Karbonhidratlar vücutta üretim sürecini başlatabilirler ve bunun sebebi hormonlar tarafından aktifleştirilen süreçleri uyarmalarıdır ve proteinler de benzer bir etkide bulunurlar. Karbonhidratlar pankreastan insülin hormonu salgılanmasına sebep olurlar ve insülin hormonu ise kan glukoz düzeylerinin ayarlanmasını sağlasa da bu konuda tek yetkili değildir.

Karbonhidratların ve insülin hormonu salgısının kas gelişimi ile yakından ilişkisi bulunmaktadır. Hatta pek çok uzman bu sürecin kas sentezi için vazgeçilemez olduğunu belirtmektedir. Zira insülin sayesinde kan akışında bulunan amino asitler kaslara geçebilmektedirler.
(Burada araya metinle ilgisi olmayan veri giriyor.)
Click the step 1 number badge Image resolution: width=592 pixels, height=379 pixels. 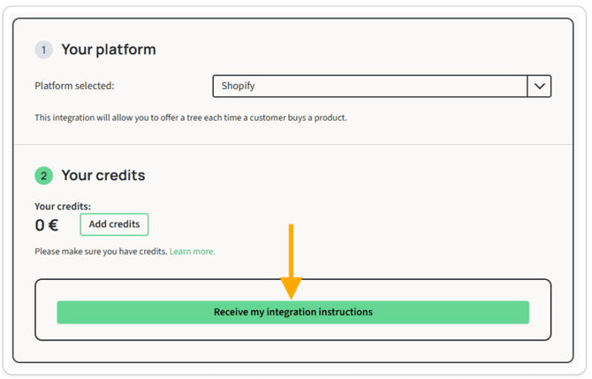(x=43, y=49)
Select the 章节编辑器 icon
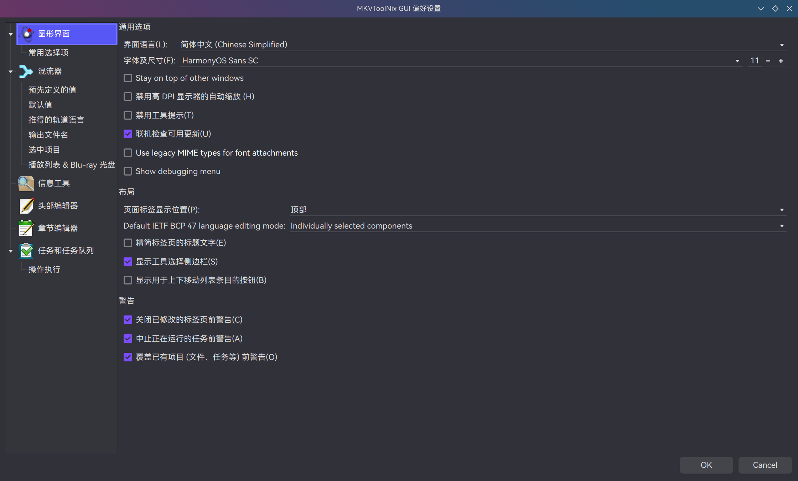The width and height of the screenshot is (798, 481). [26, 228]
Karbonhidratlar ve Protein Sentezi

Protein sentezi sürecine bakacak olursak, karbonhidratların bu noktada gerekli olmadıklarını görebiliyoruz. Örneğin yumurtada bulunan lösin amino asidi, protein sentezinin temel yapıtaşlarından birisidir ve bunun anlamı protein sentezinin karbonhidratlar olmadan da gerçekleşebileceğidir.

Pek çok kişi anabolizma tabirini kas protein sentezi olarak sınırlandırır ancak bunun ötesine bakmak gerekir çünkü anabolizma kas üretimini destekleyen bütün bir fizyolojik süreci temsil etmektedir. Bu anlamda insülin elbette anaboliktir.

Karbonhidratlar, İnsülin ve İyileşme

Kasların gördüğü hasarın iyileşmesi genellikle gözardı edilen bir durumdur. Halbuki çalışmalardan sonra ne kadar iyi toparlanırsanız, o kadar fazla çalışma yapabilirsiniz. Karbonhidratlar ise bu iyileşme sürecini hızlandırırlar ve kas üretim kapasitenizi arttırırlar.

Karbonhidrat temelli insülin salgılanması protein sentezini arttırmasa da, kas parçalanmasını azaltır. Yani bu bilgiler ışığında, karbonhidratların anabolik olduklarını ve protein sentezi ile parçalanması arasındaki ilişkide yararlı oldukları söylenebilir, buna insülinin eklenmesi azot dengesinin de korunmasına yardımcı olmaktadır.

Karbonhidratlar aynı zamanda iyileşme hızını da arttırırlar. Yoğun egzersizler sırasında bağışıklık sisteminin gücü geçici olarak baskılanır ve karbonhidratlar bu immünobaskılayıcı etkinin azaltılmasını sağlarlar ve azalan glikojen depolarının tekrar doldurulmasına yardımcı olurlar.

Eğer haftada sadece üç gün egzersiz yapıyorsanız, spordan hemen sonra karbonhidratlar almanız o kadar da gerekli değil çünkü günlük normal karbonhidrat tüketiminiz glikojen depolarınızın dolması için yeterli olacaktır. Eğer fazla kas üretmek istiyorsanız egzersizlerden sonra bir kaç tane muz tüketmeniz yeterli olacaktır.

Kreatin

Kreatin en sık kullanılan besin desteklerinden bir tanesi çünkü gücü, bilişsel fonksiyonları ve insülin hassasiyetini arttırmaktadır. Kreatini karbonhidratlarla birlikte almak kaslar arasındaki kreatin düzeyini arttırmaktadır ve bu da kasların kreatin depolama kapasitesini arttırmaktadır.

İnsülin aynı zamanda hücrelerdeki elektrolit birikimine de yardımcı olmaktadır ve kasların kreatin depolarını doldurmakta, hücre hacmini yükseltmektedir. Artan hücre sıvıları ve hacmi ise anabolizmayı desteklemektedir.

Karbonhidratlar Olmadan Anabolizma

Bütün bu bahsettiklerimizden anlayabileceğiniz gibi, karbonhidratlar anaboliktirler yani kas yapım sürecini hızlandırırlar. Ancak ketojenik diyette güç ve kas kazanmak mümkün müdür derseniz, buna da evet cevabını vermek gerekir. Zira insan bedeni kendini pek çok farklı koşula adapte edebilmektedir ve bu nedenle çeşitli imkanları çeşitli beslenme tarzları ile sunmaktadır.

Karbonhidratlar protein sentezini başlatmak için mecburi değiller ancak bu süreci daha etkili hale getirmenin yolları da mevcut olabilir.

Kronik olarak düşük karbonhidratlı bir beslenme düzeninde vücut normal biyokimyasal kuralları takip etmez çünkü değişmek zorundadır. Kas glikojenini çok daha verimli bir şekilde kullanır, maksimum performans için gerekli olan enzimleri aktifleştirecek genleri kullanmaya başlar ve düşük karbonhidrat ve düşük insülin ortamında çalışacak şekilde kendisini düzenler.